▶ _Travail à réaliser_:
1. Restituez à l'identique, dans le texte sur George Sand à Majorque, le passage qui commence par les mots contenant « En rentrant au » et s'achève sur « par les majorquins. ».
2. Reprenez le texte sur le séjour de George Sand à Majorque là où il s'arrête, puis poursuivez-le.

George Sand pour ceux qui ne le savent pas s’appelait de son vrai nom Amantine Aurore Lucile Dupin, baronne Dudevant.
En 1838, elle décide de passer l’hiver à Majorque avec son amant qui n‘est autre que Frédéric Chopin.
De ce voyage elle rapportera un livre intitulé : Un hiver à Majorque.
Avant de lire cet ouvrage je pensais que les Majorquins la portaient dans leur cœur car elle fut sans doute l’un des premiers écrivains à consacrer un livre à ces îles.
Aussi quelle ne fut pas ma surprise de ne pas voir son buste à côté de celui de Frédéric Chopin dans le jardin du désormais célèbre village de Valldemossa où ils résidèrent durant tout un hiver.
Je fus d’autant plus étonné qu’avant de visiter ce village j’avais lu une interview du conservateur de la Sierra Tramuntana ( sierra inscrite au patrimoine mondial de l’humanité où se trouve Valldemossa), expliquant que Majorque devait en grande partie sa popularité à George Sand et non à Michael Douglas et Catherine Zêta Jones qui ont acheté une magnifique maison dans les parages…
Prompte à la critique, je mis cette absence sur le compte du « machisme catalan » mais car il y a toujours un mais, j’avais oublié une chose : lire ce livre.
En rentrant au bateau je décidais donc d’acquérir cet ouvrage sur ma liseuse et commençais à lire le livre en question.
Il ne me fallut pas bien longtemps pour comprendre pourquoi Dame Sand n’est pas portée au pinacle par les majorquins.

▶ _Informations fournies_:
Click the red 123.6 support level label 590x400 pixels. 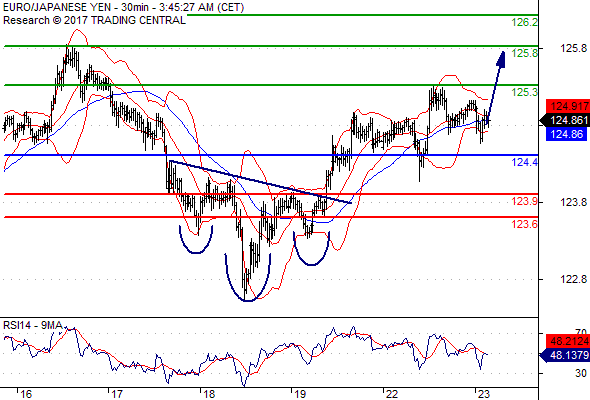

▶ _Résultats par tâche_:
1.
En rentrant au bateau je décidais donc d’acquérir cet ouvrage sur ma liseuse et commençais à lire le livre en question.
Il ne me fallut pas bien longtemps pour comprendre pourquoi Dame Sand n’est pas portée au pinacle par les majorquins.

2.
Jugez plutôt :
« Nulle part je n’ai vu travailler la terre si patiemment et si mollement. Les machines les plus simples sont inconnues; les bras de l’homme, bras fort maigres et fort débiles, comparativement aux nôtres, suffisent à tout, mais avec une lenteur inouïe. Il faut une demi-journée pour bêcher moins de terre qu’on n’en expédierait chez nous en deux heures et il faut cinq ou six hommes des plus robustes pour remuer un fardeau que le moindre de nos portefaix enlèverait gaiement sur ses épaules. »
« L’Espagnol est ignorant et superstitieux; par conséquent il croit à la contagion, il craint la maladie et la mort, il manque de foi et de charité, il est misérable et préssuré par l’impôt; par conséquent il est avide, égoïste, fourbe avec l’étranger. Le cultivateur français a une persévérance et une énergie que le Majorquin mépriserait comme une agitation désordonnée.
Les Majorquins sont des valets enchaînés par la paresse ou la misère à la vanité de leurs patrons.
Et quand on voit de vastes terrains en friche, l’industrie perdue, et toute idée de progrès proscrite par l’ineptie et la nonchalance, on ne sait lequel mépriser le plus, du maître qui encourage et perpétue ainsi l’abaissement moral de ses semblables. »
Évidemment tout cela n’est pas très flatteur et ne correspond guère à l’image du peuple majorquin qui est accueillant, efficace, travailleur, bref un peu tout le contraire de ce que décrit George Sand dans son livre et qui d’ailleurs lui a été reproché à l’époque.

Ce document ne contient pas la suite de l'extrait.